SIV-binding antibodies.

To measure humoral SIV-specific responses, a standard ELISA for the detection of antibodies against the SIV polypeptides gp130 SU and p27 capsid antigen (Stolte-Leeb ) in a limiting-dilution format was performed. For antigen coating, recombinant monomeric SIVgp130 (EVA670) and SIVp27 (EVA643) kindly provided by the Centre for AIDS Reagents, National Institute for Biological Standards and Control (NIBSC), UK, were used. ELISA titres refer to the serum dilution yielding a twofold higher absorbance compared with that obtained with sera collected before infection.

Analyses of viral nef sequences.

To investigate whether the nef deletions were still present in the animals with a high viral load (Mm1948 and Mm1891), DNA was extracted from lymphocytes obtained at 64 and 88 weeks p.i. nef PCR was performed as described previously (Gundlach ). Size analysis was performed by agarose gel electrophoresis and DNA sequence analysis of the purified PCR products was performed by SeqLab.

Genotyping.

Typing of the DQB1 alleles was performed by PCR-RFLP or by DNA sequence analysis of exon 2 as described previously (Vigon & Sauermann, 2002). For DRB typing, PCR products of exon 2 were separated by denaturing gradient gel electrophoresis, followed by DNA sequence determination of the eluted and reamplified PCR products (Khazand ). MHC class I typing with 49 MHC class I typing primers was performed essentially as described previously (Sauermann ).
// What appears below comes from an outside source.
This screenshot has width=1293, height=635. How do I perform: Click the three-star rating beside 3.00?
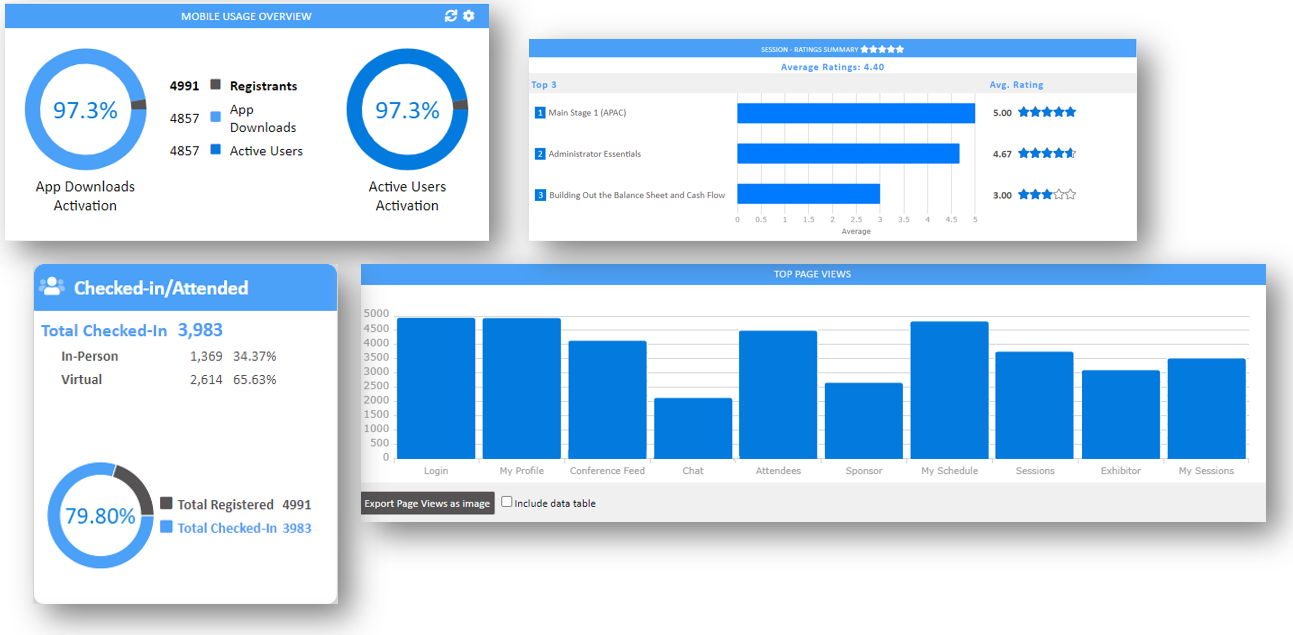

Typing for TLR7 single nucleotide polymorphisms c.−17C>T and c.13G>A was performed as described previously (Siddiqui ).

Statistical analysis.

GraphPad Prism version 5 was used for statistical analysis. The Mann–Whitney U test was applied for comparisons between groups. Correlations were calculated using Spearman rank correlation. The statistical tests employed are indicated along with each P value.